» YOUR ASSIGNMENT: Starting at the first line of the entries below, restate each line exactly until you reach the line with "بیتا طرح (499, 2368)", and print that one too. Leave the pictures out and stop there.

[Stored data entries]
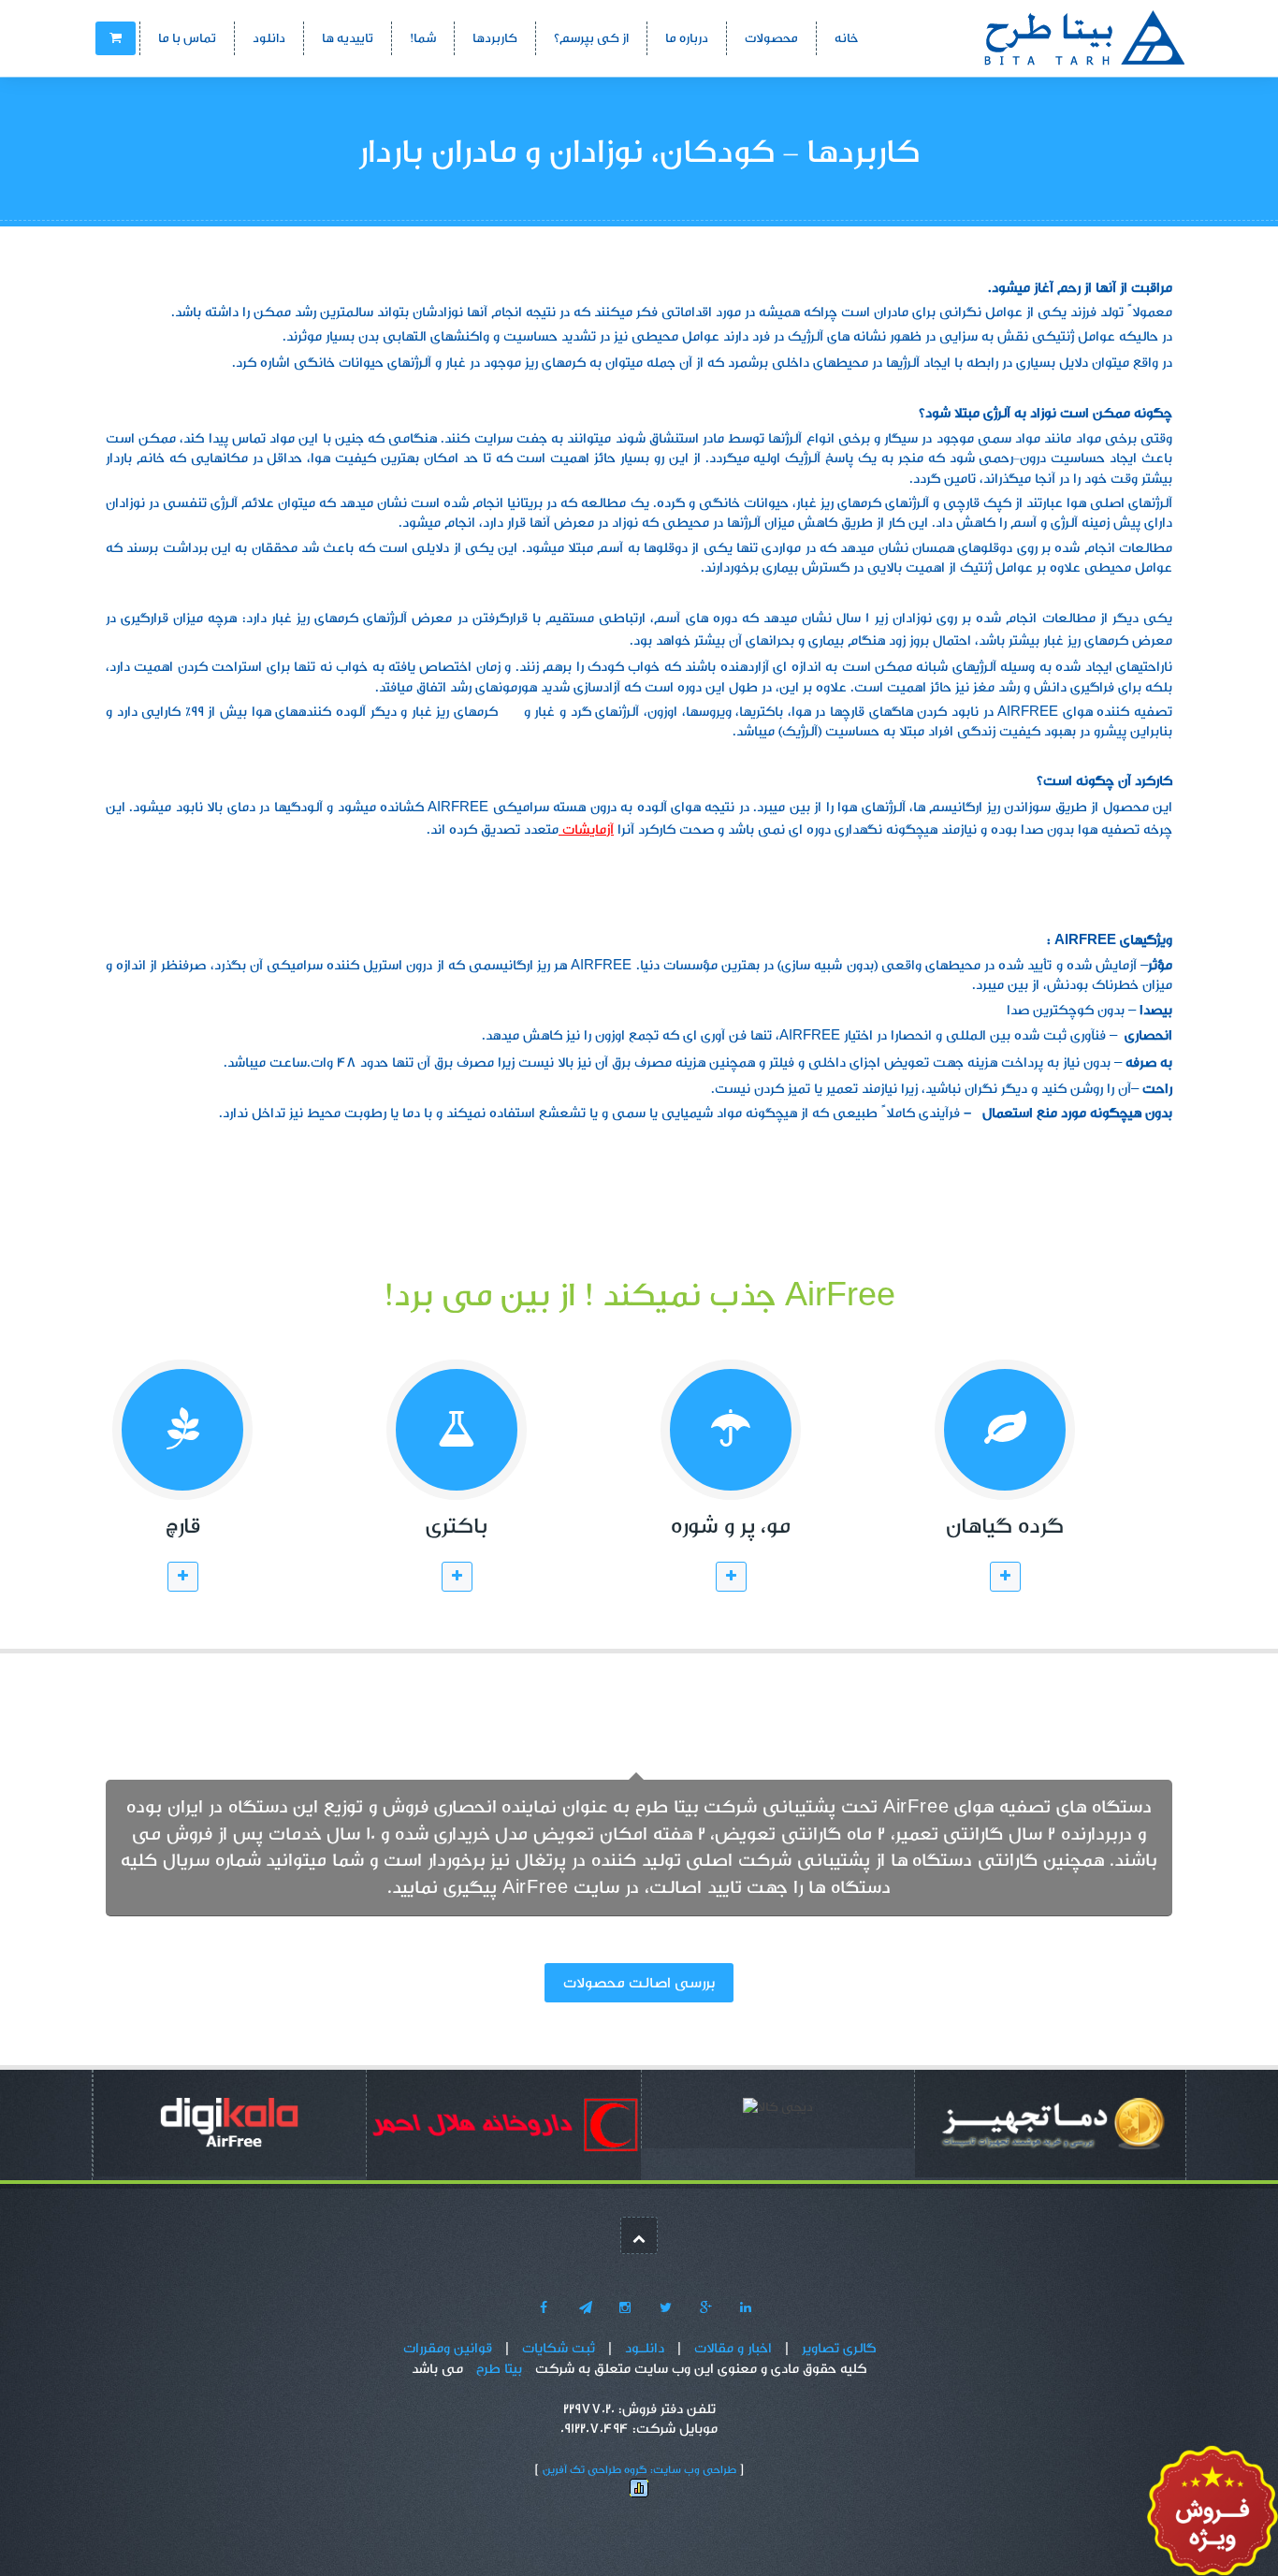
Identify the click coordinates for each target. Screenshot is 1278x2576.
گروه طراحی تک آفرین (594, 2469)
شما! (423, 38)
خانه (846, 38)
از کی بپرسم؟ (591, 38)
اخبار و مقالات (733, 2348)
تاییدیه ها (347, 38)
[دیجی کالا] (230, 2127)
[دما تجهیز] (1052, 2127)
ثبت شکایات (558, 2348)
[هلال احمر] (504, 2129)
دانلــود (644, 2348)
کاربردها (494, 38)
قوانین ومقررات (447, 2348)
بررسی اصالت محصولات (639, 1983)
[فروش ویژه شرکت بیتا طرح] (1212, 2514)
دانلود (269, 38)
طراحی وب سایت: (693, 2469)
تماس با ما (187, 38)
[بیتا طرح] (1046, 37)
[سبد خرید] (115, 38)
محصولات (771, 38)
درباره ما (686, 38)
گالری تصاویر (839, 2348)
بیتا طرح (499, 2368)
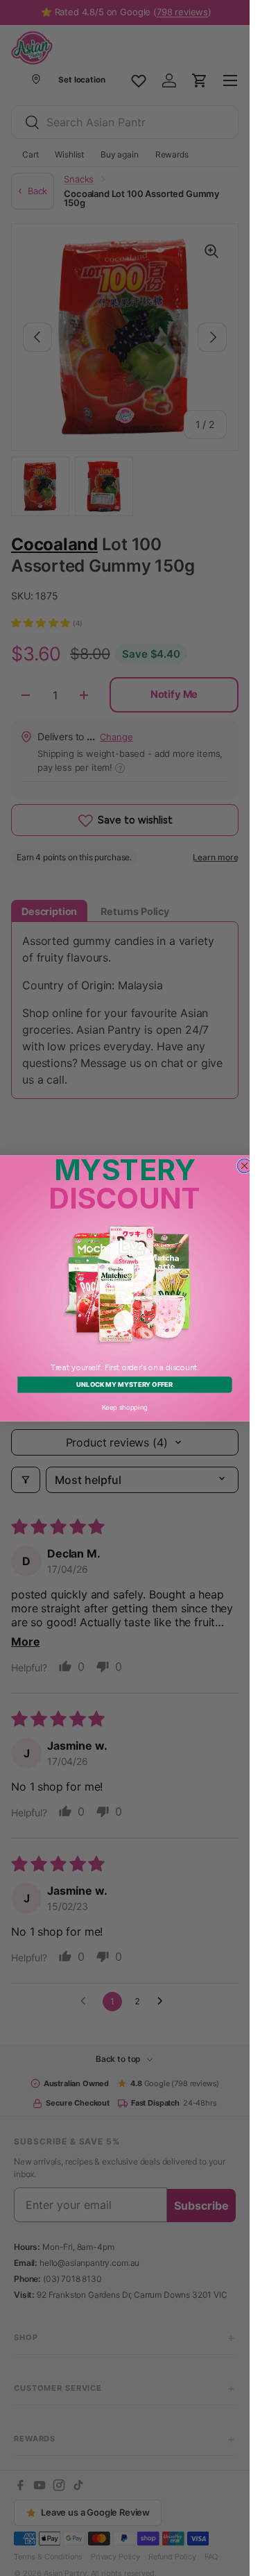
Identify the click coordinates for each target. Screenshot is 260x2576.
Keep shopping (125, 1407)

» RESPONSE AREA:
Identify the click coordinates for each target. Screenshot is 1278x2576.
گروه طراحی تک آفرین (594, 2469)
شما! (423, 38)
خانه (846, 38)
از کی بپرسم؟ (591, 38)
اخبار و مقالات (733, 2348)
تاییدیه ها (347, 38)
[دیجی کالا] (230, 2127)
[دما تجهیز] (1052, 2127)
ثبت شکایات (558, 2348)
[هلال احمر] (504, 2129)
دانلــود (644, 2348)
کاربردها (494, 38)
قوانین ومقررات (447, 2348)
بررسی اصالت محصولات (639, 1983)
[فروش ویژه شرکت بیتا طرح] (1212, 2514)
دانلود (269, 38)
طراحی وب سایت: (693, 2469)
تماس با ما (187, 38)
[بیتا طرح] (1046, 37)
[سبد خرید] (115, 38)
محصولات (771, 38)
درباره ما (686, 38)
گالری تصاویر (839, 2348)
بیتا طرح (499, 2368)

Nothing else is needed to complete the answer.